Workers are afraid of falling ill so acknowledge their fears.  You need to explain why they need to reopen and why you are requiring your employees to go to the workplace instead of working remotely. Be honest.

If you want your workers to go to the office because you don’t trust them working from home, then you have to remember that they still produce work during the pandemic, which is a commendable feat. Further, if you are not comfortable with remote working, your employees would think that you don’t trust them. However, let them continue working from home if you feel embarrassed to tell your employees why you want them to go back to the workplace.

You also need to ask yourself if you really need to have your employees back at the workplace. The pandemic is here to stay for quite some time and everyone will struggle to adjust to the “new normal” until a vaccine is made. Now is the time to embrace the digital workplace.

2.      Provide Employee Support

Practice social distancing and ensure that masks are provided to the employees. Your employees should not pay for their masks when you choose to reopen. If your state only allows the opening of essential businesses, consider reflecting on whether your business is essential. Start providing paid sick leave, family medical leave, hazard pay, or medical insurance if you want them to work.

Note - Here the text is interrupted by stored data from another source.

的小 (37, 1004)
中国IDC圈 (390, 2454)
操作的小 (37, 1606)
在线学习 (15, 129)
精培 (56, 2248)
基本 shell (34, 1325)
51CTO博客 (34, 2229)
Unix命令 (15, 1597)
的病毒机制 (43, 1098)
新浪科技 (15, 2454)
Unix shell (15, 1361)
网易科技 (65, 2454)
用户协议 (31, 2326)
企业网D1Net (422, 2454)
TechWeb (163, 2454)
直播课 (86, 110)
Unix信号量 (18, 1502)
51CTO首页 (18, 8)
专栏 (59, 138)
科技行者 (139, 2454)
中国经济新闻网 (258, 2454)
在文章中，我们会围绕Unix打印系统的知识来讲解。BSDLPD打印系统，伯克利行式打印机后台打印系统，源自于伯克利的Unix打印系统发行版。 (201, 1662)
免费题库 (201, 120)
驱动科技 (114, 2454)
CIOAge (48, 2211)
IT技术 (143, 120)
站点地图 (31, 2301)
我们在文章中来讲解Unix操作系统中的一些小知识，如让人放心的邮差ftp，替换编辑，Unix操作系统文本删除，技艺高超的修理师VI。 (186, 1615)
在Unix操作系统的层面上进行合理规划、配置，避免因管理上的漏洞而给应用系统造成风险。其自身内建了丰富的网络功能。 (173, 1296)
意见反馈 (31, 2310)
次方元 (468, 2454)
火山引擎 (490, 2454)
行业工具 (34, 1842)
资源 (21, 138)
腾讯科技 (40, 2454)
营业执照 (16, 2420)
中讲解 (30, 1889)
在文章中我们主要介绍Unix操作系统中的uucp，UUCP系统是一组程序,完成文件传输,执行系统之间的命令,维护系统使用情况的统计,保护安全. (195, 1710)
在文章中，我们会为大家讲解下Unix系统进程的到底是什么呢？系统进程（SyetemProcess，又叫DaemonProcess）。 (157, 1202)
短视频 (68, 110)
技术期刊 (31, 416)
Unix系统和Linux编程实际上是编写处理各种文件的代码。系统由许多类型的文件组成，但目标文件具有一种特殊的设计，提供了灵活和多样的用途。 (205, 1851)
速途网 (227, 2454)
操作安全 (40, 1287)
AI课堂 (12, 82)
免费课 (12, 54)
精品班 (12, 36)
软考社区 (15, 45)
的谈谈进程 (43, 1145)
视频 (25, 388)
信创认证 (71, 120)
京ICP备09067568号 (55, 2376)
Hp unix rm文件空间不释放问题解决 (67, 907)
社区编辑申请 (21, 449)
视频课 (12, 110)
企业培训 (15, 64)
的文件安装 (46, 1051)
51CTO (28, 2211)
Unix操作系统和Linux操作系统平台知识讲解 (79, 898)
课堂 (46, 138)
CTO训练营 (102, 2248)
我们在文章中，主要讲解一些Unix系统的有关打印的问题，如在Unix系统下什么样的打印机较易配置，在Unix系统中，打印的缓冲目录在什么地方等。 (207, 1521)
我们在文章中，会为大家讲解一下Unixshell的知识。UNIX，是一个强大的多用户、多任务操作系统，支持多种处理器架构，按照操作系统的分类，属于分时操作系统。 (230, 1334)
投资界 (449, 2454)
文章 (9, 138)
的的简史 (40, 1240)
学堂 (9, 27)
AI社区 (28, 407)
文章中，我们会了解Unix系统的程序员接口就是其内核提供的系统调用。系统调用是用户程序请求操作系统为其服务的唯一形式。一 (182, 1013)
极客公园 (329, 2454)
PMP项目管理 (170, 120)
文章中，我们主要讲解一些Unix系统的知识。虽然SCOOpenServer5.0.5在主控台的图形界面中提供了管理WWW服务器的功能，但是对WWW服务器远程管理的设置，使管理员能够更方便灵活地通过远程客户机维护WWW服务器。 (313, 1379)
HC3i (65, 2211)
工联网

You can also consider having mental health services offered at employer cost. Some of your employees may have lost a loved one or a friend due to the pandemic. It is strongly recommended to have a mental health professional available at no charge. Most professionals are available through telehealth.

 

 

3.      Don’t Let Employees Without Kids Bear the Brunt

Some companies have a policies that allow employees with children to continue working from home. For example, the Families First Coronavirus Response Act allows parents and guardians to qualify for extended family or medical leave if their kids’ schools are closed due to the outbreak. Many employees have children at home and making them go back to work would be hard for parents and children.

However, those without kids would be forced to work in an unsafe workplace, exposing them to the virus. It sends the message that employees without children have less value and are expendable regardless of your local area’s act or laws. If your business is running smoothly even if everyone is working from home, keep doing it.

4.      Communicate With Them

Again, listen to them. If they have an issue with practicing social distancing at the workplace, try to address it as quickly as possible. You have to resolve this issue without pitting your workers against each other. Employers need to take responsibility for making their workplaces safe rather than telling their workers that a colleague complained about safety.

Knowing the Rights of Workers

If you are an employee, you can file a complaint with OSHA (Occupational Safety and Health Administration) if you think that your employer’s response to the pandemic creates a “serious safety hazard” or if you think they are not following federal work safety standards, advised Nichelle Smith of USA Today, an internationally distributed American daily middle-market newspaper.   The OSHA requires employers to create a workplace that is free from hazards that are causing or likely to cause death or serious harm to workers and to follow CDC guidelines.

Employees have to know their rights while employers need to take measures to ensure safety at the workplace. It’s time for employers to take measures to protect their workers from the virus and to think about embracing a work from home setup.